Oil prices rise on supply cuts, improving demand

Oil prices rose on Tuesday, with Brent crude rising above $40 a barrel as the International Energy Agency (IEA) increased its oil demand forecast for 2020 and as record supply cuts supported.

Brent crude LCOc1 rose $0.77, or 1.94%, at $40.49 a barrel by 0918 GMT. US oil CLc1 gained 61 cents, or 1.64%, to $37.73 a barrel.

In its monthly report on Tuesday, the IEA forecast oil demand at 91.7 million barrels per day (bpd) in 2020, 500,000 bpd higher than its estimate in May’s report, citing higher-than-expected consumption during the lockdowns.

But the agency warned that a fall in flying due to the coronavirus means the world will not return to pre-pandemic demand levels before 2022.

Oil supplies in May, the IEA said, plunged nearly 12 million bpd, with the Organisation of the Petroleum Exporting Countries and its allies including Russia – a grouping known as OPEC+ – reducing their output by 9.4 million bpd. This means OPEC+ hit 89% compliance with their agreed cuts in May, the IEA said.

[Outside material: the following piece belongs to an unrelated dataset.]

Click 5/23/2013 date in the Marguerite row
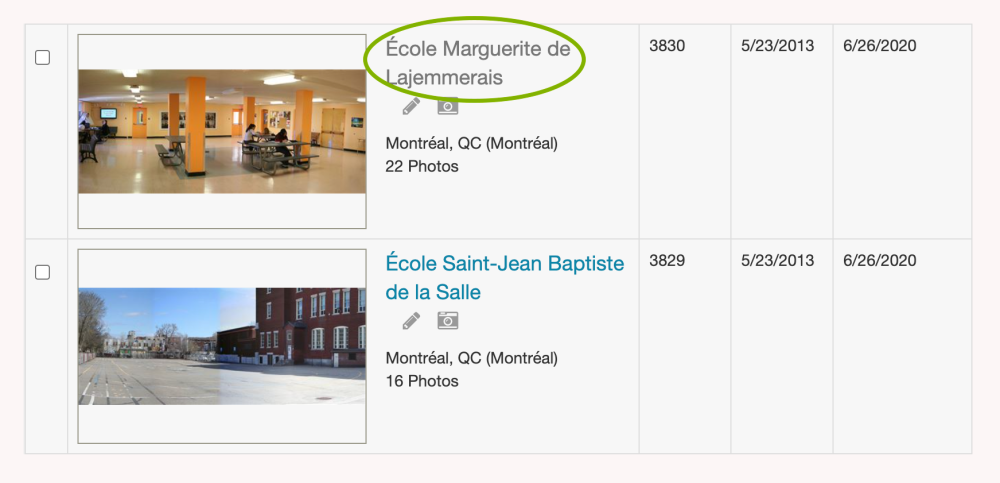Viewport: 1000px width, 483px height. [x=777, y=46]
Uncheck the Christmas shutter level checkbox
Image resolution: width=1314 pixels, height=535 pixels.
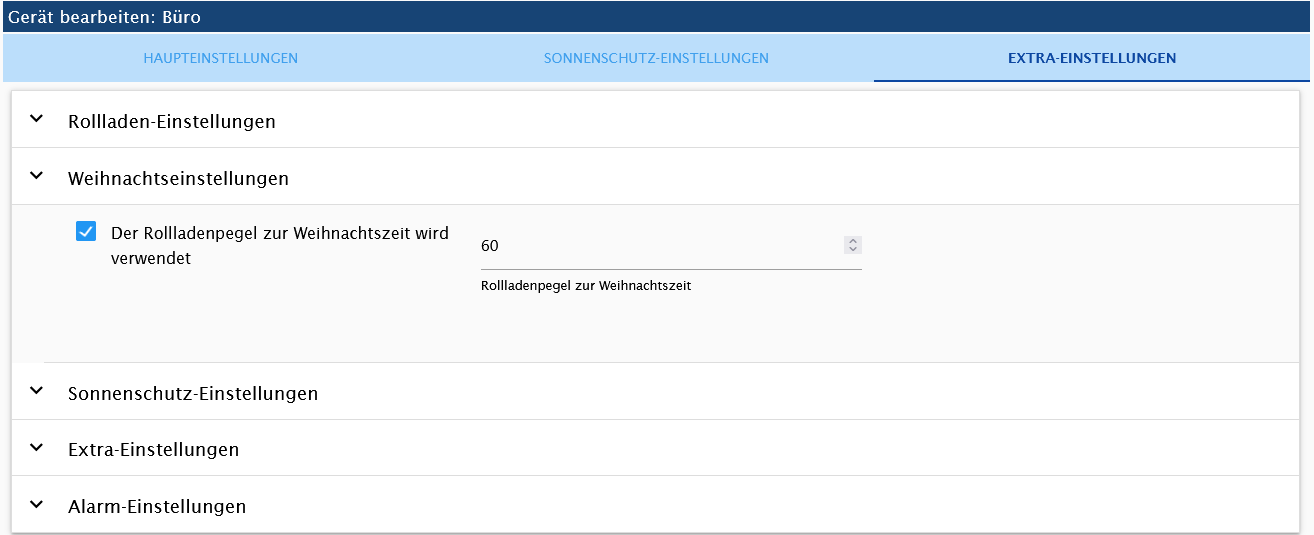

OPEC+ agreed this month to extend production cuts of 9.7 million bpd through July. They also called on members that have not been complying to make up their commitments with extra cuts later.

Iraq, which had one of the worst compliance rates among major producers, has already made deep cuts to its crude supplies to Asia in July.

Elsewhere, US shale producers are also cutting back on drilling amid the collapse in demand for oil.

Production from seven major US shale formations is likely to drop to close to a two-year low of 7.63 million bpd by July, the US Energy Information Administration said on Monday.

But concerns about a second wave of lockdowns from rising infection rates weighed on the market.

Coronavirus cases rose to more than 8 million worldwide by Monday, with infections surging in Latin America, while the United States and China are dealing with fresh outbreaks.

But some observers said they didn’t expect to see any return to the stringent lockdowns seen at the start of the year.

“If the world treats a second Covid-19 wave like in the first half of the year, then we are in for a demand reduction that was not in the initial planning,” Rystad Energy Head of Oil Markets Bjornar Tonhaugen said.